• **EXERCISE GOAL**
Up to and including the line that contains "This screenshot has width=1270, height=677.", repeat each line of the data exactly, starting from the first.

• **Dataset records**
BEGIN
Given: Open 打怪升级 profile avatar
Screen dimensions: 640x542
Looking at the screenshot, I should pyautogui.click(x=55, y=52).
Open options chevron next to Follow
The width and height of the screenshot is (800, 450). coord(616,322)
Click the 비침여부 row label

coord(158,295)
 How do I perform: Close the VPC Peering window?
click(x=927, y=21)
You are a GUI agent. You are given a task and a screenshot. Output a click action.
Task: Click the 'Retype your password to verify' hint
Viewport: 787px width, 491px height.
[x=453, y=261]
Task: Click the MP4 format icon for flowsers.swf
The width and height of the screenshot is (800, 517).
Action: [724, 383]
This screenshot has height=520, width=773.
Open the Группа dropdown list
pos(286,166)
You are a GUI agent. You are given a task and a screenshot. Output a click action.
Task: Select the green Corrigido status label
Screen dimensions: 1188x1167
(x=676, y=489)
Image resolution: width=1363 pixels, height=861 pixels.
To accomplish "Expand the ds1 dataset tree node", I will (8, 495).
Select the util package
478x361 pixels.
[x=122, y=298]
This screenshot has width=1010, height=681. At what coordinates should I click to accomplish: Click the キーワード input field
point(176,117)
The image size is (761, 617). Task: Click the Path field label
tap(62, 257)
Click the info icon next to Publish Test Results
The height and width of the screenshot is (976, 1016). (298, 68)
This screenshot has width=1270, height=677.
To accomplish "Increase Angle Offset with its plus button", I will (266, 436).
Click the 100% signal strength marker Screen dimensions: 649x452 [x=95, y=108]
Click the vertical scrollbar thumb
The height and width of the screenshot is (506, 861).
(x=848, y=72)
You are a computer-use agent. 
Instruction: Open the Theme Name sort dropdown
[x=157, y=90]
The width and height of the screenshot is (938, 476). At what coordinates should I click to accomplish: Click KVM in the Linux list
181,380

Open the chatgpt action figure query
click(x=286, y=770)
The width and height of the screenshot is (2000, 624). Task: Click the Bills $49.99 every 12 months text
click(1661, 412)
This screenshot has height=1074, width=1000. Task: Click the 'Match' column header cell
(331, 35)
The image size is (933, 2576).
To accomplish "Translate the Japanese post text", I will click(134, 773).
END
• **RESPONSE TO THIS EXERCISE**
Given: Open 打怪升级 profile avatar
Screen dimensions: 640x542
Looking at the screenshot, I should pyautogui.click(x=55, y=52).
Open options chevron next to Follow
The width and height of the screenshot is (800, 450). coord(616,322)
Click the 비침여부 row label

coord(158,295)
 How do I perform: Close the VPC Peering window?
click(x=927, y=21)
You are a GUI agent. You are given a task and a screenshot. Output a click action.
Task: Click the 'Retype your password to verify' hint
Viewport: 787px width, 491px height.
[x=453, y=261]
Task: Click the MP4 format icon for flowsers.swf
The width and height of the screenshot is (800, 517).
Action: [724, 383]
This screenshot has height=520, width=773.
Open the Группа dropdown list
pos(286,166)
You are a GUI agent. You are given a task and a screenshot. Output a click action.
Task: Select the green Corrigido status label
Screen dimensions: 1188x1167
(x=676, y=489)
Image resolution: width=1363 pixels, height=861 pixels.
To accomplish "Expand the ds1 dataset tree node", I will (8, 495).
Select the util package
478x361 pixels.
[x=122, y=298]
This screenshot has width=1010, height=681. At what coordinates should I click to accomplish: Click the キーワード input field
point(176,117)
The image size is (761, 617). Task: Click the Path field label
tap(62, 257)
Click the info icon next to Publish Test Results
The height and width of the screenshot is (976, 1016). (298, 68)
This screenshot has width=1270, height=677.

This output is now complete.